Echo the rows below word for word, omitting the pictures.

[Rows from a dataset for grounding on screens]
━━━━━━━━

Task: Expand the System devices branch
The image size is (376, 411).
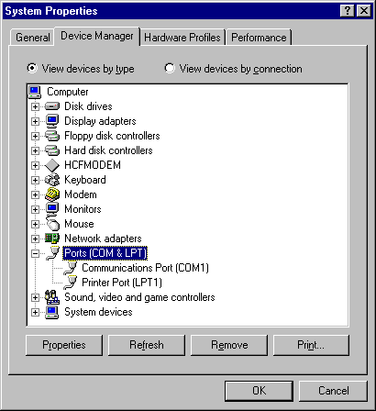Action: (x=35, y=312)
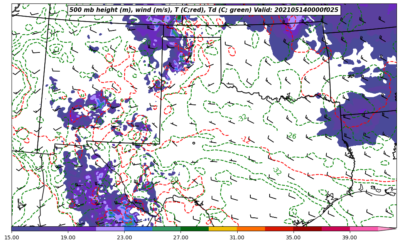Viewport: 400px width, 244px height.
Task: Pick the dark green colorbar segment
Action: click(x=194, y=229)
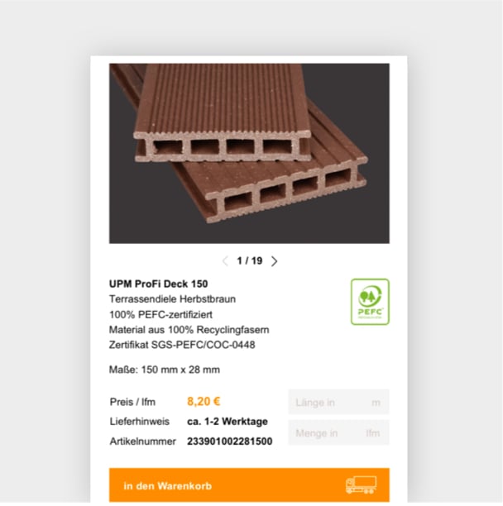Click the 1 / 19 image counter
The width and height of the screenshot is (503, 506).
[250, 260]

━━━━━━━━

▶ **Task result**
Task: Expand the System devices branch
The image size is (376, 411).
Action: (x=35, y=312)
Viewport: 400px width, 244px height.
Task: Pick the dark green colorbar segment
Action: click(x=194, y=229)
Click the 1 / 19 image counter
The width and height of the screenshot is (503, 506).
[250, 260]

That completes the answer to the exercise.